Surprises, eh? Lovely stuff. They come in all shapes and sizes from a fist in the mouth to a great big cake shaped like Vince Vaughan. What you do for your surprise is up to you, or not as the case may be. If you want a specific surprise you have to be very direct to the person you want the surprise to be… ach, I’m not making much sense. It’s too early for thinking.
When I returned from work earlier on this week I was greeted with a mysterious parcel through my letterbox. I knew three things:
- The item was thin (the packaging was super floppy)
- The item was from Amazon.
- I hadn’t ordered anything recently from Amazon.
I was completely surprised then to know that I was now in the possession of ‘Bedtime for the Burpee Bears’ by thoroughly nice person but also walking charisma vacuum Joe Wicks. I haven’t had a chance to read it yet but as I am about to go on holiday it would make sense to take it with me as a bit of light reading on the plane or in the hotel room. It’s an epic, 12 or 13 pages long, with additional exercise and recipe ideas which are, “perfect for sharing.” If anybody needs these things you know where to find me.
The mystery therefore stems from the question of whom would send me such a thing, who would be generous enough to send such a beautiful thing, and only two groups of people come to mind: my brother and my mischievous nieces, who are the most likely candidates, and Kevin and wor Ted.
I guess we’ll never know. I’m off to make a sunshine smoothie to wash down the banana pancakes.
Do I do the burpees before or after the food?
Where’s sodding Joe Wicks when you need him?
12 comments on “Book surprise”
This is a terrible surprise. It sounds like a horrendous book and if you were to read it to a child I would fully support the child in setting fire first to the book and then to the building where you tried to read it to them.
You… you do realise I didn’t write this book, right? Your description sounds very similar to how you behave around my award-winning pieces of literature.

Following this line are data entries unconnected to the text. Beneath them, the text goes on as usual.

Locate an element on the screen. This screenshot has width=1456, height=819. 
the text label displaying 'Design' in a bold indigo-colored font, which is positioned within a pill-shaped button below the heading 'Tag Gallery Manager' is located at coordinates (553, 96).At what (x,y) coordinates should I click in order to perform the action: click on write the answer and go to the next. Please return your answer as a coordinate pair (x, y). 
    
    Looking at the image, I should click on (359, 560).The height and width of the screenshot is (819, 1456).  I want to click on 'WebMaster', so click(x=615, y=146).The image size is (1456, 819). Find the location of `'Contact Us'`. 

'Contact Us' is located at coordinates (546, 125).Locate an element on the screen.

I realise that your name isn’t on the book. But that leaves open the possibility that you are a ghost writer, turning out dreadful children’s literature on behalf of Joe Wicks, who is probably too busy doing star jumps to write anything down.
In the back of the “book” (it’s not really a book, it’s a few pages filled with nonsense) there are instructions on how to carry out a burpee which is an exercise thing. You remember those awful things they made you do in PE? Kinda like that. It gave me PTSD so I put the “book” down.
I recommend you put the “book” down into the bin.
Into the bin, not into “the bin”?
Yes. The actual bin. Not a euphemistic, metaphorical bin. A real life waste disposal canister. Where it will eventually get taken away by bin persons and then either buried under several tons of shite or burned.
That’s not the right way, Christopher. I should dispose of this responsibly (by sending it to Kev). Normally I wouldn’t blurt out such shenanigans on here but as we both know that he never comes here it’s as good as secret.
You’re right, your way is better. His shrimp children will love hearing whatever half-baked tripe Joe Wicks filled his book with. He’ll love it.
Those shrumps will be burping (?) like crazy people by the end of the month. It’s so good to help people you know.
Is burping the way that Kev’s children respond to things they like? I’ve never noticed that before.
Nay, that exercise from the bear book. Burping? Burpees? Burmese?
They’ll be Burmese by the end of the month.